According to David Smith, an American journalist based in Moldova, Andrei Năstase and one of his supporters in the 2024 presidential election campaign, Stanislav Pavlovschi, promoted PR campaigns in the Western countries aimed at undermining Moldova's European integration goals and spreading narratives critical of the Moldovan government—led by Party of Action and Solidarity (PAS)—and President Maia Sandu. Some of these materials were paid placements or recycled content produced by PR companies (e.g., Advocacy Impact, Broken Pot Media), while the NGO International Center for the Protection of Human Rights and Democracy (ICPHRD), founded in 2024 by Pavlovschi, organized events and campaigns along the same lines. In terms of the actors involved and the themes used in these PR campaigns, there were overlaps with structures associated with Ilan Shor, and the visibility of ICPHRD conferences helped lend international credibility to these messages.
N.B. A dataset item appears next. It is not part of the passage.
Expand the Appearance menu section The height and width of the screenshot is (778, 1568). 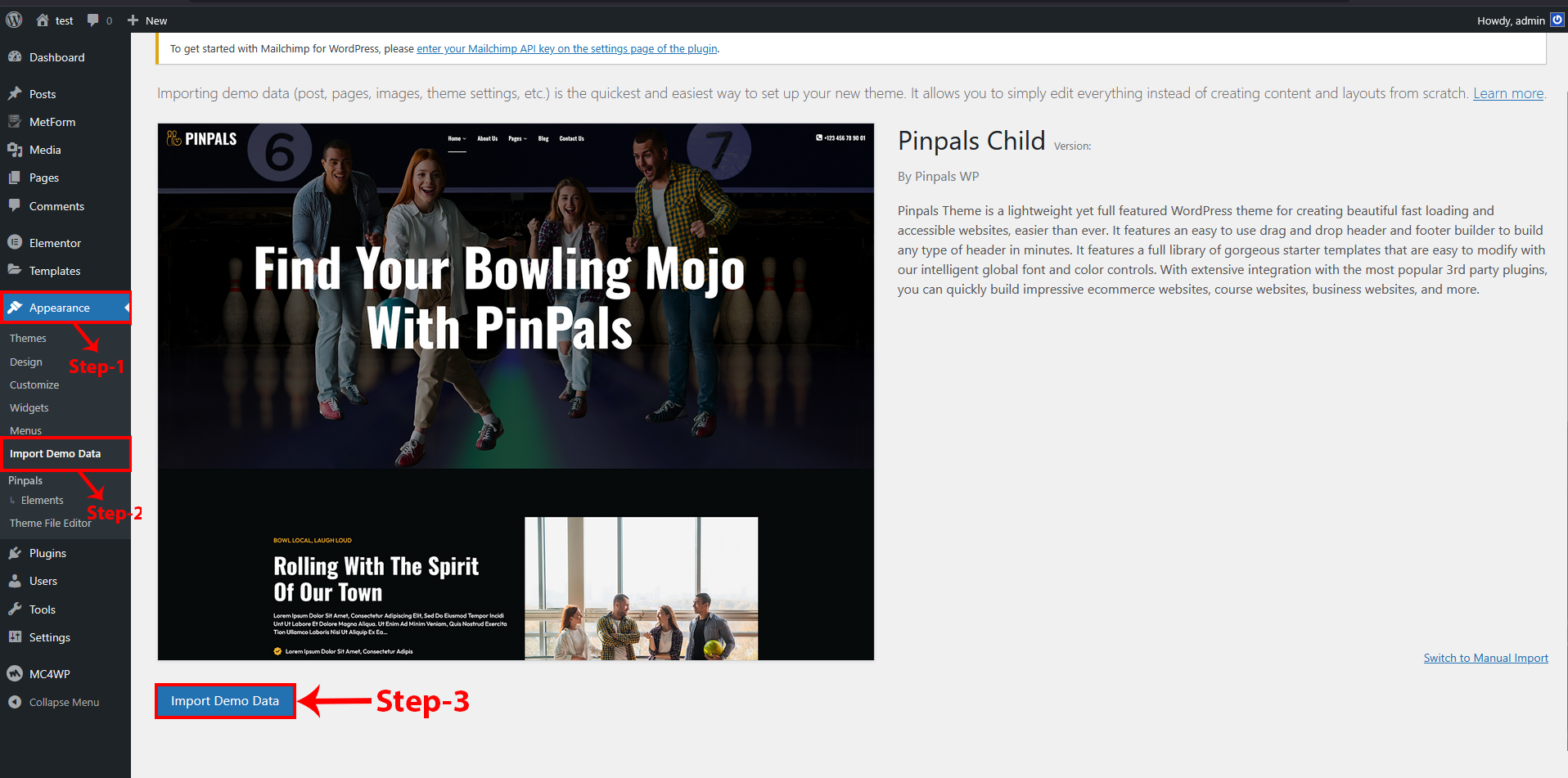60,308
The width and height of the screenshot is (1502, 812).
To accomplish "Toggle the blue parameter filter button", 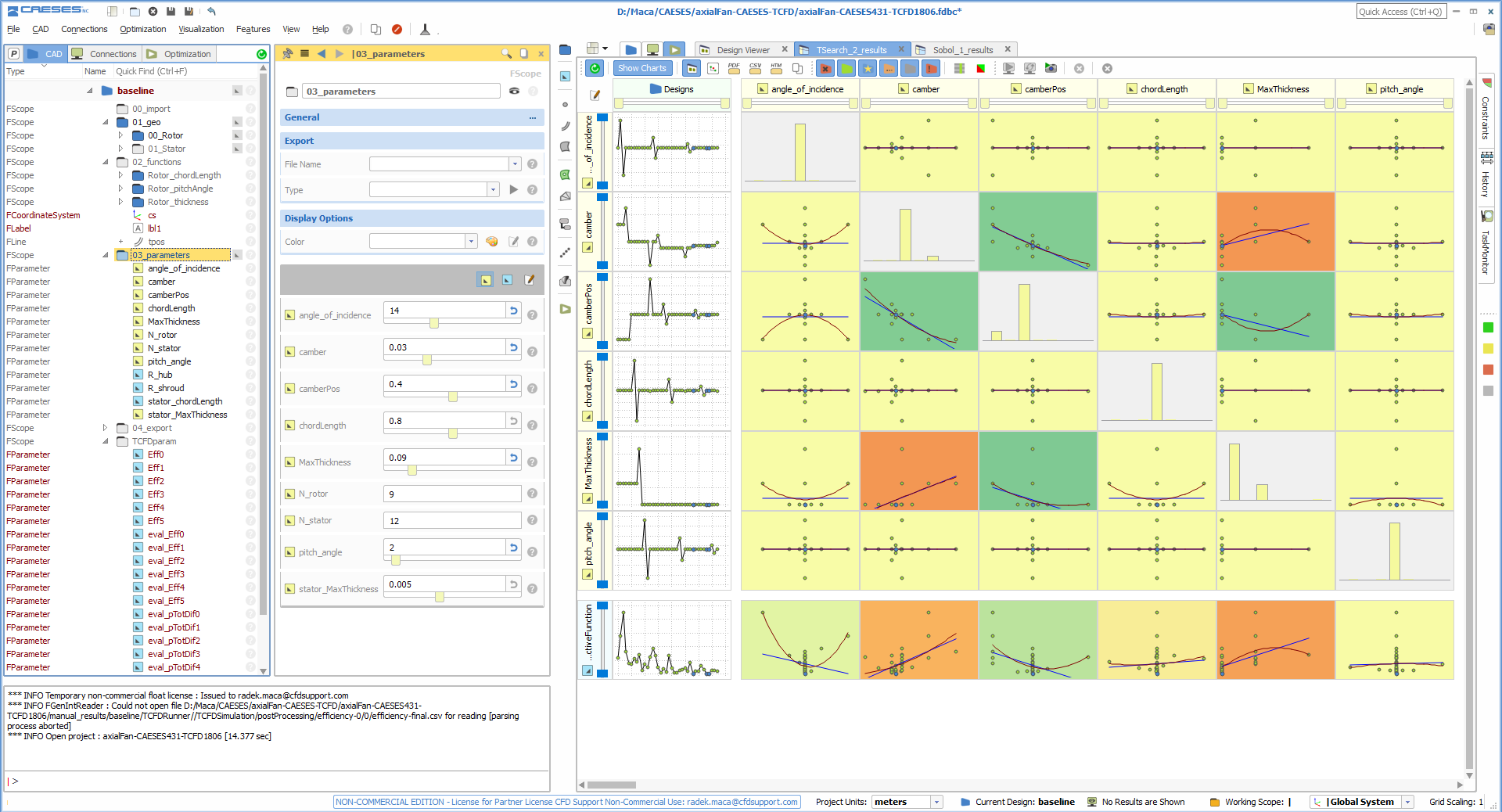I will tap(507, 280).
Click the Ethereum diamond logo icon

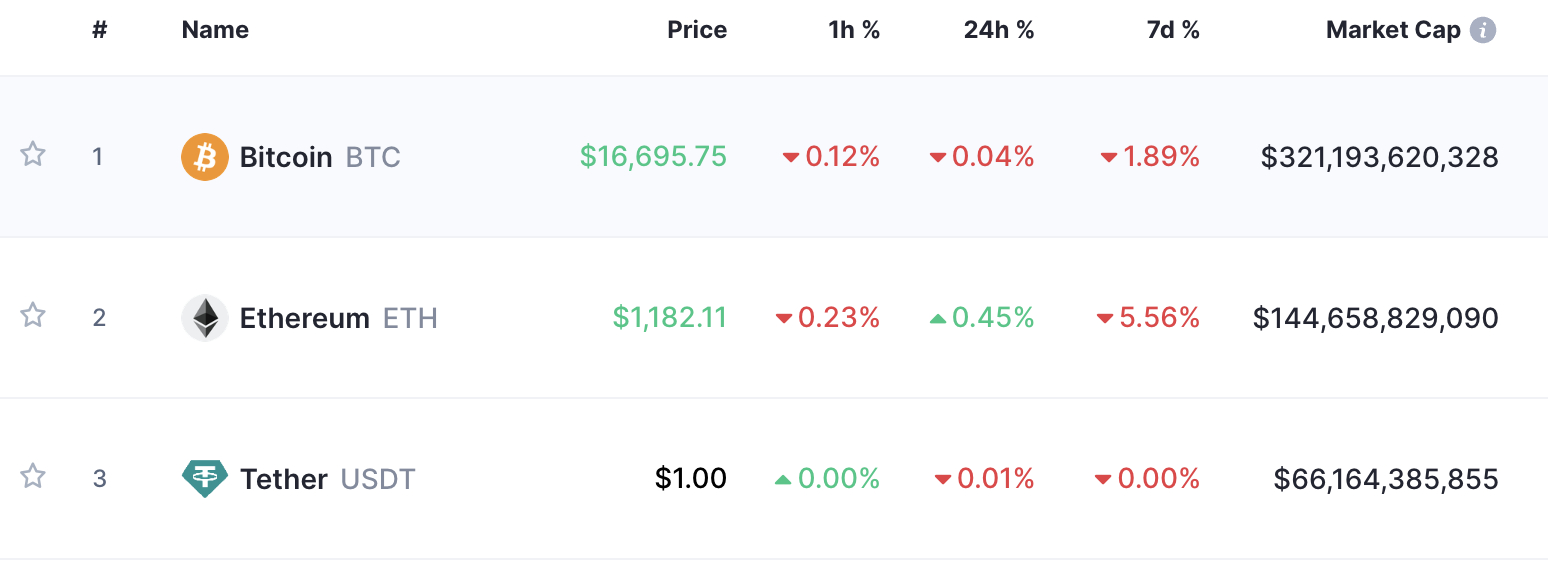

Smith notes that, although he cannot prove direct links between all these initiatives, they represent an effort to influence Western debates about the Republic of Moldova, with the potential to compromise the country's goal of European integration. Andrei Năstase reacted multiple times to these accusations, replying that it was in the interest of Maia Sandu and the Party of Action and Solidarity (PAS) to monopolise the pro-EU vote, and label everybody else as anti-EU or pro-Russian.

In the context of Dinu Plîngău's resignation as president of the Dignity and Truth Platform Party (PPDA) and his decision to participate in the 2025 parliamentary elections on the Party of Action and Solidarity (PAS) list, he responded to accusations made by Andrei Năstase against him and PPDA. Plîngău stated that Năstase had attempted to negotiate with Ilan Shor and Igor Dodon in order to obtain the position of prime minister. Journalist Alexandru Cozer, asked during a show hosted by vlogger Nicolae Chicu about Plîngău's statements, asserted that in 2021, when Andrei Năstase was still a member of the Parliament, he had tried to secure the support of Shor's and Dodon's political groups in order to be elected prime minister. However, none of these accusations have been proven.